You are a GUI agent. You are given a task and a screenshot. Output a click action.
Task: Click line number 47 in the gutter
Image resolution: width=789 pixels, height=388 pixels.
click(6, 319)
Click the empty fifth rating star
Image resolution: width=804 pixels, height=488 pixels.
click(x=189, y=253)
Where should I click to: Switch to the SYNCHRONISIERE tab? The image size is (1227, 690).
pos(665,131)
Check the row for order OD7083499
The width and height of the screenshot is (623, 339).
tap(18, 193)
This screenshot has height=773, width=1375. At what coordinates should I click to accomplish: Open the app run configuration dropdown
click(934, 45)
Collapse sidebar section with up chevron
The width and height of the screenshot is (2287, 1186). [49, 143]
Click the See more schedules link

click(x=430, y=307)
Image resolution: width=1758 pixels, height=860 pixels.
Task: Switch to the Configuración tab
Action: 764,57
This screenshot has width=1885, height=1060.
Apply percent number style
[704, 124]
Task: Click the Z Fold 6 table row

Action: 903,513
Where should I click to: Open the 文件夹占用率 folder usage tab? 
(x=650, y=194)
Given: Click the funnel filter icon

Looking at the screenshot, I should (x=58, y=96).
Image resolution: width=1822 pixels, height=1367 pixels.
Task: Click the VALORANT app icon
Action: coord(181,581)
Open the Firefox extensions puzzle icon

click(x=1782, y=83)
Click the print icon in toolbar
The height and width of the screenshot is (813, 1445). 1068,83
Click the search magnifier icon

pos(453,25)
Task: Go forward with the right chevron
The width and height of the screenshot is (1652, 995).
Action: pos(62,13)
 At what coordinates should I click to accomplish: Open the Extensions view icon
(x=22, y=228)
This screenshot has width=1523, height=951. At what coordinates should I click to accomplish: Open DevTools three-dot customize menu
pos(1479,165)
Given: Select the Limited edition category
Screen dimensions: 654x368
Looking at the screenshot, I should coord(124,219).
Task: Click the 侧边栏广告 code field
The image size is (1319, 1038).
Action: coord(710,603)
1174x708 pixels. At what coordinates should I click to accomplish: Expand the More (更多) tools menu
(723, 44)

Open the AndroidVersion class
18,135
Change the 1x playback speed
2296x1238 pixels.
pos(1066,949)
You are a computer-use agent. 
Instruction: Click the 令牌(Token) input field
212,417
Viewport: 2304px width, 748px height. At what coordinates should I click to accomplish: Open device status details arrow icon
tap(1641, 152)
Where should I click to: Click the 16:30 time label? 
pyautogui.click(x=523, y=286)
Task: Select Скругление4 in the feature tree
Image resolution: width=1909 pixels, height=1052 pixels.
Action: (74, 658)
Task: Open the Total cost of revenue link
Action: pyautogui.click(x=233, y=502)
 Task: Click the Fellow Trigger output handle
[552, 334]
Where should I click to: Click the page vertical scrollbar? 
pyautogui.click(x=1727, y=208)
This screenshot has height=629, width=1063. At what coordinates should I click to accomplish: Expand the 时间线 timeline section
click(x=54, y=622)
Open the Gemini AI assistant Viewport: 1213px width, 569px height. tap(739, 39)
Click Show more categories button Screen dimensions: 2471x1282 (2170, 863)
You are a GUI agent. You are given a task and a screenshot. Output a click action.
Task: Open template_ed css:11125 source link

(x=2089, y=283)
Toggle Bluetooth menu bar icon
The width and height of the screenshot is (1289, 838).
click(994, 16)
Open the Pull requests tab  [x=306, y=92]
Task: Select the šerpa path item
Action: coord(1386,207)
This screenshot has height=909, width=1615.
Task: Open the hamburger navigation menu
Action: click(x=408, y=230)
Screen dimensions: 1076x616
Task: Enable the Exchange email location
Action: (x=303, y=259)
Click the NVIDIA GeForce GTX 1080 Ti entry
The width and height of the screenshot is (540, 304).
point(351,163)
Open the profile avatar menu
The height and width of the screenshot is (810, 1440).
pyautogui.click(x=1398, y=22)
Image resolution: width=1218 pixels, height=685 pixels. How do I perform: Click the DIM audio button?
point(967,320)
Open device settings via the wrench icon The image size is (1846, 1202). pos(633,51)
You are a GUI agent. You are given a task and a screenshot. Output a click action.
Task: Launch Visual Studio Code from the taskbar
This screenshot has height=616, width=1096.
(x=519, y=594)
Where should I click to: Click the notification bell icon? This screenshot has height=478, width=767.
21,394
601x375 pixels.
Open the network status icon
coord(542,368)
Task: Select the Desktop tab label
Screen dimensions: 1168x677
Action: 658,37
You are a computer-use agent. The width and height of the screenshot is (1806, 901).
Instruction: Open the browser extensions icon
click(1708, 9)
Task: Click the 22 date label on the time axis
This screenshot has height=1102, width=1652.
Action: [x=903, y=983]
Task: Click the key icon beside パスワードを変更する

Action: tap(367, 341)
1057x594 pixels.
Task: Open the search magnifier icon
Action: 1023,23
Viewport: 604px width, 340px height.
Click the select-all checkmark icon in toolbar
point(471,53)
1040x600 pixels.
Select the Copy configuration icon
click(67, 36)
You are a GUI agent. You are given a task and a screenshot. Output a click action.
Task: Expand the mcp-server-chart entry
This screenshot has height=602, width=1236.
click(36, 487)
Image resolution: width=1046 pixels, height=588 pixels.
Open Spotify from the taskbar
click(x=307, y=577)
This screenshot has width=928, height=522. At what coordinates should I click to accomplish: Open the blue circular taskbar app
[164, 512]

★ ★ ★

**Problem requirements**:
Each line of the material is to be returned precisely as written.

**Solved exercise**:
You are a GUI agent. You are given a task and a screenshot. Output a click action.
Task: Click line number 47 in the gutter
Image resolution: width=789 pixels, height=388 pixels.
click(6, 319)
Click the empty fifth rating star
Image resolution: width=804 pixels, height=488 pixels.
click(x=189, y=253)
Where should I click to: Switch to the SYNCHRONISIERE tab? The image size is (1227, 690).
pos(665,131)
Check the row for order OD7083499
The width and height of the screenshot is (623, 339).
tap(18, 193)
This screenshot has height=773, width=1375. At what coordinates should I click to accomplish: Open the app run configuration dropdown
click(934, 45)
Collapse sidebar section with up chevron
The width and height of the screenshot is (2287, 1186). [49, 143]
Click the See more schedules link

click(x=430, y=307)
Image resolution: width=1758 pixels, height=860 pixels.
Task: Switch to the Configuración tab
Action: 764,57
This screenshot has width=1885, height=1060.
Apply percent number style
[704, 124]
Task: Click the Z Fold 6 table row

Action: 903,513
Where should I click to: Open the 文件夹占用率 folder usage tab? 
(x=650, y=194)
Given: Click the funnel filter icon

Looking at the screenshot, I should (x=58, y=96).
Image resolution: width=1822 pixels, height=1367 pixels.
Task: Click the VALORANT app icon
Action: coord(181,581)
Open the Firefox extensions puzzle icon

click(x=1782, y=83)
Click the print icon in toolbar
The height and width of the screenshot is (813, 1445). 1068,83
Click the search magnifier icon

pos(453,25)
Task: Go forward with the right chevron
The width and height of the screenshot is (1652, 995).
Action: pos(62,13)
 At what coordinates should I click to accomplish: Open the Extensions view icon
(x=22, y=228)
This screenshot has width=1523, height=951. At what coordinates should I click to accomplish: Open DevTools three-dot customize menu
pos(1479,165)
Given: Select the Limited edition category
Screen dimensions: 654x368
Looking at the screenshot, I should coord(124,219).
Task: Click the 侧边栏广告 code field
The image size is (1319, 1038).
Action: coord(710,603)
1174x708 pixels. At what coordinates should I click to accomplish: Expand the More (更多) tools menu
(723, 44)

Open the AndroidVersion class
18,135
Change the 1x playback speed
2296x1238 pixels.
pos(1066,949)
You are a computer-use agent. 
Instruction: Click the 令牌(Token) input field
212,417
Viewport: 2304px width, 748px height. At what coordinates should I click to accomplish: Open device status details arrow icon
tap(1641, 152)
Where should I click to: Click the 16:30 time label? 
pyautogui.click(x=523, y=286)
Task: Select Скругление4 in the feature tree
Image resolution: width=1909 pixels, height=1052 pixels.
Action: (74, 658)
Task: Open the Total cost of revenue link
Action: pyautogui.click(x=233, y=502)
 Task: Click the Fellow Trigger output handle
[552, 334]
Where should I click to: Click the page vertical scrollbar? 
pyautogui.click(x=1727, y=208)
This screenshot has height=629, width=1063. At what coordinates should I click to accomplish: Expand the 时间线 timeline section
click(x=54, y=622)
Open the Gemini AI assistant Viewport: 1213px width, 569px height. tap(739, 39)
Click Show more categories button Screen dimensions: 2471x1282 (2170, 863)
You are a GUI agent. You are given a task and a screenshot. Output a click action.
Task: Open template_ed css:11125 source link

(x=2089, y=283)
Toggle Bluetooth menu bar icon
The width and height of the screenshot is (1289, 838).
click(994, 16)
Open the Pull requests tab  [x=306, y=92]
Task: Select the šerpa path item
Action: coord(1386,207)
This screenshot has height=909, width=1615.
Task: Open the hamburger navigation menu
Action: click(x=408, y=230)
Screen dimensions: 1076x616
Task: Enable the Exchange email location
Action: (x=303, y=259)
Click the NVIDIA GeForce GTX 1080 Ti entry
The width and height of the screenshot is (540, 304).
point(351,163)
Open the profile avatar menu
The height and width of the screenshot is (810, 1440).
pyautogui.click(x=1398, y=22)
Image resolution: width=1218 pixels, height=685 pixels. How do I perform: Click the DIM audio button?
point(967,320)
Open device settings via the wrench icon The image size is (1846, 1202). pos(633,51)
You are a GUI agent. You are given a task and a screenshot. Output a click action.
Task: Launch Visual Studio Code from the taskbar
This screenshot has height=616, width=1096.
(x=519, y=594)
Where should I click to: Click the notification bell icon? This screenshot has height=478, width=767.
21,394
601x375 pixels.
Open the network status icon
coord(542,368)
Task: Select the Desktop tab label
Screen dimensions: 1168x677
Action: 658,37
You are a computer-use agent. The width and height of the screenshot is (1806, 901).
Instruction: Open the browser extensions icon
click(1708, 9)
Task: Click the 22 date label on the time axis
This screenshot has height=1102, width=1652.
Action: [x=903, y=983]
Task: Click the key icon beside パスワードを変更する

Action: tap(367, 341)
1057x594 pixels.
Task: Open the search magnifier icon
Action: 1023,23
Viewport: 604px width, 340px height.
Click the select-all checkmark icon in toolbar
point(471,53)
1040x600 pixels.
Select the Copy configuration icon
click(67, 36)
You are a GUI agent. You are given a task and a screenshot. Output a click action.
Task: Expand the mcp-server-chart entry
This screenshot has height=602, width=1236.
click(36, 487)
Image resolution: width=1046 pixels, height=588 pixels.
Open Spotify from the taskbar
click(x=307, y=577)
This screenshot has width=928, height=522. At what coordinates should I click to accomplish: Open the blue circular taskbar app
[164, 512]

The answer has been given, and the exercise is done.